In its 2017 Global Footwear Sourcing Assessment, the Footwear Distributors and Retailers of America reported that China shipped 1.7 billion pairs of shoes to the U.S. in 2016, a 13-year low. Imports of shoes also dropped by $2.2 billion last year, but FDRA president and CEO Matt Priest told S&P Global Market Intelligence that the relationship between the two countries is "extremely important" for the industry.

Priest said underlying tension always exists between the two large trade partners, and his members have learned to navigate that "noise that's always there."

Still, he said he would be shocked if there are any retaliatory actions on footwear from any U.S. sanctions.

"Those issues are all percolating out there," Priest said. "But right now, I feel OK."

The Times report follows what was largely seen as unproductive economic dialogue between the two countries in July as well as increased rhetoric from Trump toward the largest supplier of apparel and footwear to the U.S.

Trump has increased rhetoric toward the larger supplier of apparel and footwear to the U.S., and has repeatedly pressed China to cut economic ties with North Korea and persuade it to de-escalate its nuclear advancements, both of which have been unsuccessful to date.

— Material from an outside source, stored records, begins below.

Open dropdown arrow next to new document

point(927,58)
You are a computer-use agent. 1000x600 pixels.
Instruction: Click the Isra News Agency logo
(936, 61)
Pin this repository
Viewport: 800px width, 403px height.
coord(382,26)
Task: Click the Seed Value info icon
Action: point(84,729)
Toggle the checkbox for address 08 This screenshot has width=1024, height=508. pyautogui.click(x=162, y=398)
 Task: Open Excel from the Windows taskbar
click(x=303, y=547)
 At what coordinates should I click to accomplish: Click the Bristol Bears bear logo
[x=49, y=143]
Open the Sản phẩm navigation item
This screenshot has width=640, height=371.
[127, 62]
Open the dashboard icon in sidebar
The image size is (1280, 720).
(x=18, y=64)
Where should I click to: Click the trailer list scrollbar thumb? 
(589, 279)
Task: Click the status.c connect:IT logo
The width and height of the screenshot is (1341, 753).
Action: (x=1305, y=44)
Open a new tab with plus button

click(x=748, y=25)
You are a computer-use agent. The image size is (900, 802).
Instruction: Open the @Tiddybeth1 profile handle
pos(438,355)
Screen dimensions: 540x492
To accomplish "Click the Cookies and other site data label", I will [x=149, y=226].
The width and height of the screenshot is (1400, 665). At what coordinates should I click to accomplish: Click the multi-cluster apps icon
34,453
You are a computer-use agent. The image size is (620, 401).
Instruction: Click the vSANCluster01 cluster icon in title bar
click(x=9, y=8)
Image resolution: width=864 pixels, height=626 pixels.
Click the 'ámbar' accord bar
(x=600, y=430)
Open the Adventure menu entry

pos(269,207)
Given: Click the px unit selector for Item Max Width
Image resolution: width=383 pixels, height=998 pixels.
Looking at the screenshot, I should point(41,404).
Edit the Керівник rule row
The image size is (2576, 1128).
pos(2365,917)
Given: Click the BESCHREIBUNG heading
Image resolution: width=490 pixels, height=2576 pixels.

Representatives from both sides were slated to hold individual press conferences following talks, on July 19, but both were canceled the day of. In addition, the U.S. and China did not issue a joint statement or memorandum of understanding, which had been done in every round of previous talks since 2006.

Phillip Swagel, an international economic policy professor at the University of Maryland's School of Public Policy, said in an interview that he believes the economic relationship between the two countries will continue, even with the recent tension.

"The economic benefits for both sides are too large to risk over disputes that are important but modest in the big picture," Swagel said. "The U.S. will complain on behalf of particular industries such as steel affected by Chinese competition, but measures in response will be sector-specific rather than going after trade with China as a whole."

Swagel, a former assistant secretary for economic policy at the Treasury Department under the Bush administration and chief of staff at the White House Council of Economic Advisors, said that these trade tensions and subsequent actions could suggest that China would focus on "intermediate" products, such as steel, which are inputs into other products.

"Ironically, higher steel prices would harm U.S. manufacturers. And there are many more people in the U.S. employed by firms that use steel than by firms that produce steel," he said.